We love JJ so deeply. We love her as if she were born into our family. When she was placed in my arms at 3 weeks old, I couldn't have been prouder. I know (cognitively) that I am her "foster-mother" but my heart and instincts only hear "mother." I still know that this child is not "mine" but I don't think real love requires that type of ownership. However, we are definitely "hers" forever. Children all need someone to care for them unconditionally, without having their caregiver put up walls or defenses, although I am sympathetic to the need to. Luckily, I am someone that hasn't really been very good at "walls" anyways.
Unfortunately, we continue to find out that our journey toward adoption is most likely going to drag out longer than expected (again). Despite this disappointment and frustration, it will not change the way we will "keep on keepin' on" as a family. However, we do welcome prayers for JJ and all children in foster care that they might find the permanency, love, safety, and stability that they deserve. For decision makers, that they might have wisdom and guidance and may they always put children's needs and rights above all else. For foster parents, that they might have support, patience, and the skills granted to love, support, and to help heal little hearts.

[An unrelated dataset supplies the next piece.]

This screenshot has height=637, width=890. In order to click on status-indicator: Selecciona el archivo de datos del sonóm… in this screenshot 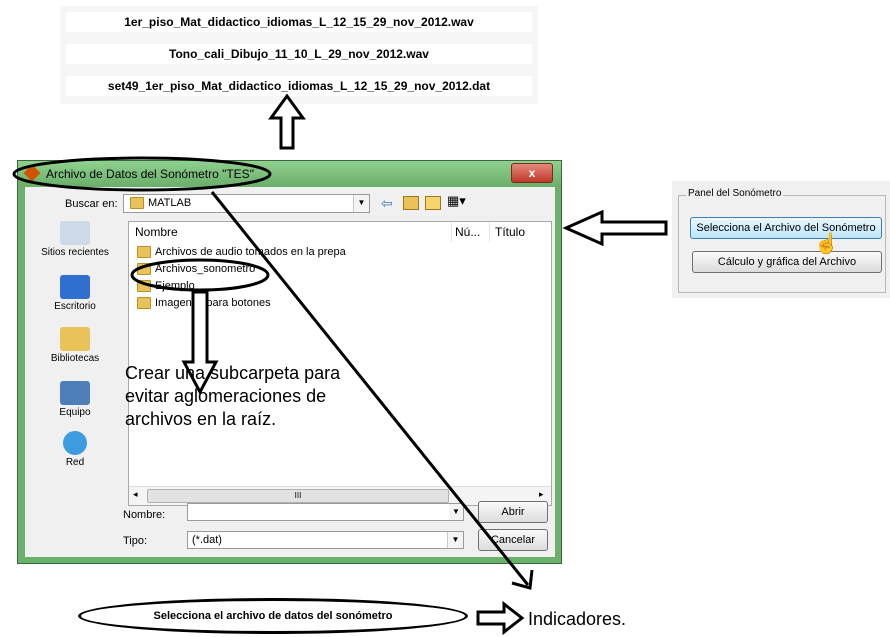, I will do `click(273, 616)`.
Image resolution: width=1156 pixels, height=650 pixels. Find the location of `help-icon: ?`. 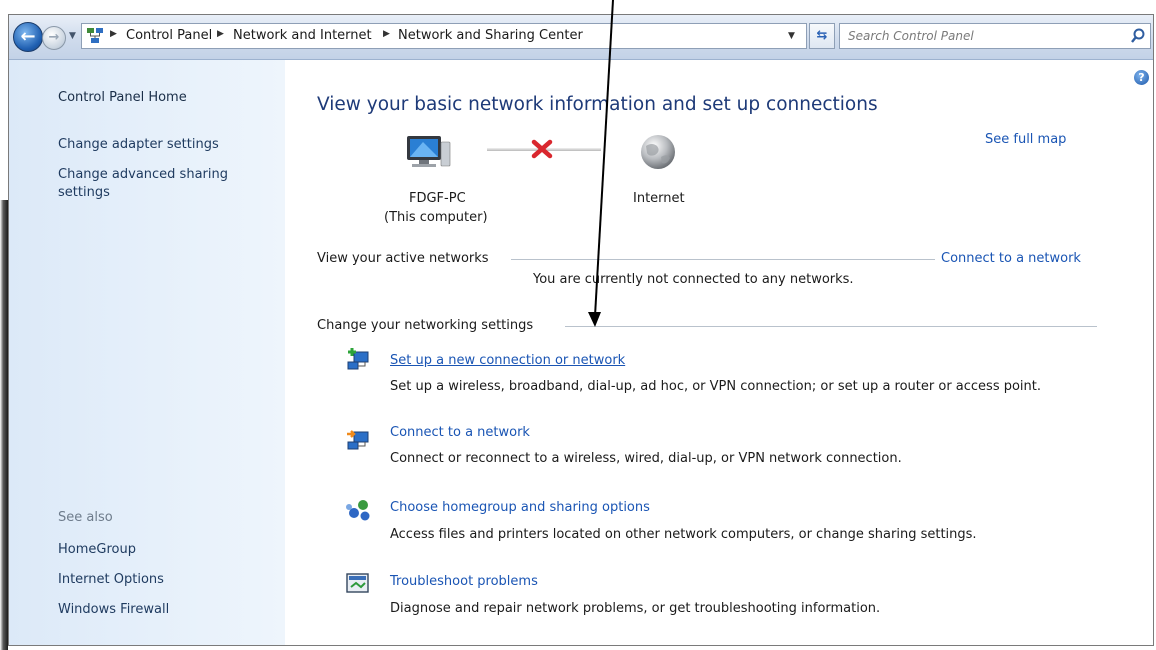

JJ is so smart, friendly, healthy and very verbal. (I feel as though this isn't bragging because I didn't "make" her, right?) When she sees the dog, she lowers her voice and says, "Go away!" She gives kisses and hugs, and has the cutest dimple when she laughs. She is making great progress with her motor skills. She has a bright future and most importantly, she is loved by many. I am figuring out now, that is the only part of the "whole story" that matters, right?